■ What you should do
Please copy every line of the data in which the string "list" appears.

Stored dataset items:

****************************************

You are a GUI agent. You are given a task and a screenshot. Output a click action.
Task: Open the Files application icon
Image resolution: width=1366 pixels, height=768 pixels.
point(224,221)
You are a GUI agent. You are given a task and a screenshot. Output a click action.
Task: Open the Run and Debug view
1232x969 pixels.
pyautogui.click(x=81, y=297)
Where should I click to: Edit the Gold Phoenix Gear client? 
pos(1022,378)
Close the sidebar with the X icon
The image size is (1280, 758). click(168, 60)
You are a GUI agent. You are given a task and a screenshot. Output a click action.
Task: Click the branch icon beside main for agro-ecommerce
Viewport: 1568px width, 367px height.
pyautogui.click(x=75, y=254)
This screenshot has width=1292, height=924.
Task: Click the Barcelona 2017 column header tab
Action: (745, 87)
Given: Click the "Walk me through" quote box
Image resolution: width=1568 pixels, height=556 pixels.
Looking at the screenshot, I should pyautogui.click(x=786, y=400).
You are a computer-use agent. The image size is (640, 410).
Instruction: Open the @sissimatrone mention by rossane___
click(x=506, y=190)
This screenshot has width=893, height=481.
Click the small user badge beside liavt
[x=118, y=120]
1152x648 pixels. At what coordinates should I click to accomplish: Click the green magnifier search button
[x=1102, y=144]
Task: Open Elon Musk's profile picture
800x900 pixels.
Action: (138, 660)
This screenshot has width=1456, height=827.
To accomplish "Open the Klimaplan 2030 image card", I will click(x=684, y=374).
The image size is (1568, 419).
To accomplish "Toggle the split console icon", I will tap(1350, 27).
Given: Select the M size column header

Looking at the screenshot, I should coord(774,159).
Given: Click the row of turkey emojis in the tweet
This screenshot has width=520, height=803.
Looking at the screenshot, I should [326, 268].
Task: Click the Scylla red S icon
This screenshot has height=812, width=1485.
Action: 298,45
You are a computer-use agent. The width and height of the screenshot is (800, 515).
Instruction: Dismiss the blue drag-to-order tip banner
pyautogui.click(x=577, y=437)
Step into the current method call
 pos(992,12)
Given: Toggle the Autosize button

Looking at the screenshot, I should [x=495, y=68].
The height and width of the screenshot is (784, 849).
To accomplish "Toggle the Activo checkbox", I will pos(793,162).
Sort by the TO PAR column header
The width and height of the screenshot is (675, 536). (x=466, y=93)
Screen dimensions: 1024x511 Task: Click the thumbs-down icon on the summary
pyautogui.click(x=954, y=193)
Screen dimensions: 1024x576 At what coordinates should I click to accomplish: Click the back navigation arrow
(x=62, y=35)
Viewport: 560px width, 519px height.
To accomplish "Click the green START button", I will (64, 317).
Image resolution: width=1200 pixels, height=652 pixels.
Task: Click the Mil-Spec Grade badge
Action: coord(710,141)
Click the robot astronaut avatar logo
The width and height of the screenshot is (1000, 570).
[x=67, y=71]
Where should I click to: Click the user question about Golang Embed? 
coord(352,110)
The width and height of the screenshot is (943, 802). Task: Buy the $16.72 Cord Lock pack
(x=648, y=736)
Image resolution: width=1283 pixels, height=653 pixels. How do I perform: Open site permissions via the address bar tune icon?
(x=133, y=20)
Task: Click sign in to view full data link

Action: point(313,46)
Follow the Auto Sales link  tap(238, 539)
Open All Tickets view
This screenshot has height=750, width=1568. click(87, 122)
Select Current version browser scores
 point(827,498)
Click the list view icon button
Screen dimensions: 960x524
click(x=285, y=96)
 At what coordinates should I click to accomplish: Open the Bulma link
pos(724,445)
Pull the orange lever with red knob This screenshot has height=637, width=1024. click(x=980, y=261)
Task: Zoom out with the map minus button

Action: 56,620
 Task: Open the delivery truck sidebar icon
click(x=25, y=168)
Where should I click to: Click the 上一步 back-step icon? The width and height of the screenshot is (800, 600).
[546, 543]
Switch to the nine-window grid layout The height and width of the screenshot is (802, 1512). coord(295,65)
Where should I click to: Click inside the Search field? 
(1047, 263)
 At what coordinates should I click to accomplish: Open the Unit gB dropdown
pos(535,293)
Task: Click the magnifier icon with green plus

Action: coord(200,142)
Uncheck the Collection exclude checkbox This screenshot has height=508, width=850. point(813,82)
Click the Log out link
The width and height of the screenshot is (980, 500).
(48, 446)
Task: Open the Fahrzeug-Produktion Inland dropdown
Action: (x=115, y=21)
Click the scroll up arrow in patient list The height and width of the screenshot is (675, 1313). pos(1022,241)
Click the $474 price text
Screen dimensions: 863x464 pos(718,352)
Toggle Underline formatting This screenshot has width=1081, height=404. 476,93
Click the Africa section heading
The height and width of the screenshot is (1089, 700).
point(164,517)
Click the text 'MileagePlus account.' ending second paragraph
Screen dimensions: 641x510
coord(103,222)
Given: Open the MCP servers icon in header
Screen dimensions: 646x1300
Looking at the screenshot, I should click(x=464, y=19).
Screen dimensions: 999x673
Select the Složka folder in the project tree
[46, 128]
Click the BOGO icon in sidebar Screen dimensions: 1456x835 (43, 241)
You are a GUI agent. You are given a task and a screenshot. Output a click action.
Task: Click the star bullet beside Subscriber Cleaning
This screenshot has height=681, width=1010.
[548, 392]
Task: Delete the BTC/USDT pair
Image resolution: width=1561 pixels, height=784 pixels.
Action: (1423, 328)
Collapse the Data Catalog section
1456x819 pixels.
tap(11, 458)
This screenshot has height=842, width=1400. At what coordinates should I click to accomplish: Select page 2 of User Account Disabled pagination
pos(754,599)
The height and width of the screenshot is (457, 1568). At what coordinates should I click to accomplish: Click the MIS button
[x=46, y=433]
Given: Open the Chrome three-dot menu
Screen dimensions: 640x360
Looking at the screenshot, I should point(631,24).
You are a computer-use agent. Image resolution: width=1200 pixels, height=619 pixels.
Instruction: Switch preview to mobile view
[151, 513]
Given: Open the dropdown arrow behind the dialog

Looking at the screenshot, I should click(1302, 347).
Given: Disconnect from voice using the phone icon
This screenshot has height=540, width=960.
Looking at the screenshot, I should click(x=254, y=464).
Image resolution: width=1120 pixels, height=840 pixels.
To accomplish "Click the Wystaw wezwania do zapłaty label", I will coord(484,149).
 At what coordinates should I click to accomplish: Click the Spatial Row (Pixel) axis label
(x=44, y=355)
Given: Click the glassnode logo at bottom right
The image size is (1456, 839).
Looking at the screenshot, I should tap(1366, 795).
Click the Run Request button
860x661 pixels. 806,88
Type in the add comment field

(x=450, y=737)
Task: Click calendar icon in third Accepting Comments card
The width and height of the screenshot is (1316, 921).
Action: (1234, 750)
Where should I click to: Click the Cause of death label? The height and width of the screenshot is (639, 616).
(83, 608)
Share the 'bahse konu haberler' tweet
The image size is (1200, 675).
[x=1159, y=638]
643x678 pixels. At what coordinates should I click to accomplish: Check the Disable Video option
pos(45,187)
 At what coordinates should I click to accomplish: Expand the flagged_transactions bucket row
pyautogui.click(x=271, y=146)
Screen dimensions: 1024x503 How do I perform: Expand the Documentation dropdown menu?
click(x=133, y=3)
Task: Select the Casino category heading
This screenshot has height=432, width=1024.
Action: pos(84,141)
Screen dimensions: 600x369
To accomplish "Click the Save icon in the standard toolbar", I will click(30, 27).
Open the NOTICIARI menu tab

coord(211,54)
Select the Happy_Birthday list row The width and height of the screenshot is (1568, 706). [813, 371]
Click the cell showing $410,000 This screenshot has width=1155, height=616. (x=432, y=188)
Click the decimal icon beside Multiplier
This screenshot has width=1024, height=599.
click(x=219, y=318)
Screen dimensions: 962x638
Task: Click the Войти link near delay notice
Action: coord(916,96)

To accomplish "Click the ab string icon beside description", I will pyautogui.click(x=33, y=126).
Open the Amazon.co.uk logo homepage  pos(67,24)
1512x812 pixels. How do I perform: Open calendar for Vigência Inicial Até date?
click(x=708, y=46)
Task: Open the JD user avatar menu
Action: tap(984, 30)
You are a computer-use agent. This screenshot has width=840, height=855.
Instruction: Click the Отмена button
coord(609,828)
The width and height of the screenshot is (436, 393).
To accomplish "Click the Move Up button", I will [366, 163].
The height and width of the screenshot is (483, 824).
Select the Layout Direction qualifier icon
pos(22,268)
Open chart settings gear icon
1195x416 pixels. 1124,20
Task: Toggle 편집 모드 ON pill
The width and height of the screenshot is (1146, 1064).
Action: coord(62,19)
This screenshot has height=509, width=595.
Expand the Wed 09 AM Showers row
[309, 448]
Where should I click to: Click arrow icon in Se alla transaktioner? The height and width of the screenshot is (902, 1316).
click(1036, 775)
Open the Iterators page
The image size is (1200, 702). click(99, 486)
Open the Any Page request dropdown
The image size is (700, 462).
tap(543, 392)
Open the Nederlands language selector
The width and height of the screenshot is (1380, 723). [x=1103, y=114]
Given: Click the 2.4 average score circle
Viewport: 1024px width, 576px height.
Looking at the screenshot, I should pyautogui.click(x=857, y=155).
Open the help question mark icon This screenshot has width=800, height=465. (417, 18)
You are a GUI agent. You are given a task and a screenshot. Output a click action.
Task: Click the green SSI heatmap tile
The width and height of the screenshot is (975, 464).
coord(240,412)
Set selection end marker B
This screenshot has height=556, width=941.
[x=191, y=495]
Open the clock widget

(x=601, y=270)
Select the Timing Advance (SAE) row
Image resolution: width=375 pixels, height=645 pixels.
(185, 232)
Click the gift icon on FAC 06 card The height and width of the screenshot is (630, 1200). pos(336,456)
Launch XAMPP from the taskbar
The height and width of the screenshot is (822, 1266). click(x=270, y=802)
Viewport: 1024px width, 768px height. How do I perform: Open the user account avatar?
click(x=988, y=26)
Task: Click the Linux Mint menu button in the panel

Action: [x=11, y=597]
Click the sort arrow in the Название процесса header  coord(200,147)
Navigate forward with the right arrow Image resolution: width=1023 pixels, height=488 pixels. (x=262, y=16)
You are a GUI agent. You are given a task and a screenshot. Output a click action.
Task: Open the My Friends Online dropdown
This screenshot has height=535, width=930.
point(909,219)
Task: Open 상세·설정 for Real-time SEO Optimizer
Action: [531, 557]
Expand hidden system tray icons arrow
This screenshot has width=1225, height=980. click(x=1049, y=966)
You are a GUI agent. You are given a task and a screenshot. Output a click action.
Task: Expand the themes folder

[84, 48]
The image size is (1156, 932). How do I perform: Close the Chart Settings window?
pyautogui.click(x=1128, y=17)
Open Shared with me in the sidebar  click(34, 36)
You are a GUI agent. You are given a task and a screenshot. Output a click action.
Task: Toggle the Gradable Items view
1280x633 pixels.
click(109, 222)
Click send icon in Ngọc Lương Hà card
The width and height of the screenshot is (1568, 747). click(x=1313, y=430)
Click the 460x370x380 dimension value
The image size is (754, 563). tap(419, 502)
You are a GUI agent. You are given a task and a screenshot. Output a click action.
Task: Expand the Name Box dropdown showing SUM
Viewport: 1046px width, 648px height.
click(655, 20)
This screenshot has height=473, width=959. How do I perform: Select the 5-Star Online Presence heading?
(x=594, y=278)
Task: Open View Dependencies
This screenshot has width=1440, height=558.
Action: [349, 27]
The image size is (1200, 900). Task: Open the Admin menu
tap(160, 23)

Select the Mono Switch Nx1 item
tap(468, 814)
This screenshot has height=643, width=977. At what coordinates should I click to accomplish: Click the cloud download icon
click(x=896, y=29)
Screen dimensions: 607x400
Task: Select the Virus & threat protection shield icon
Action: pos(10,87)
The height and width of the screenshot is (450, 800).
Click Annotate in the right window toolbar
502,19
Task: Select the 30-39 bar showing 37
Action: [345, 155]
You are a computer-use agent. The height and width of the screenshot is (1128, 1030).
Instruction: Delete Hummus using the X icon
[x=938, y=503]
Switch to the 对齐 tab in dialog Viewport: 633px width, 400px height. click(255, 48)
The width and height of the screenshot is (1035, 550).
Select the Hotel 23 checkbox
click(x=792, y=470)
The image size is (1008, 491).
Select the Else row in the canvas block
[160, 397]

****************************************

■ Solution for this task
Click the list view icon button
Click the scroll up arrow in patient list The height and width of the screenshot is (675, 1313). pos(1022,241)
Select the Happy_Birthday list row The width and height of the screenshot is (1568, 706). [813, 371]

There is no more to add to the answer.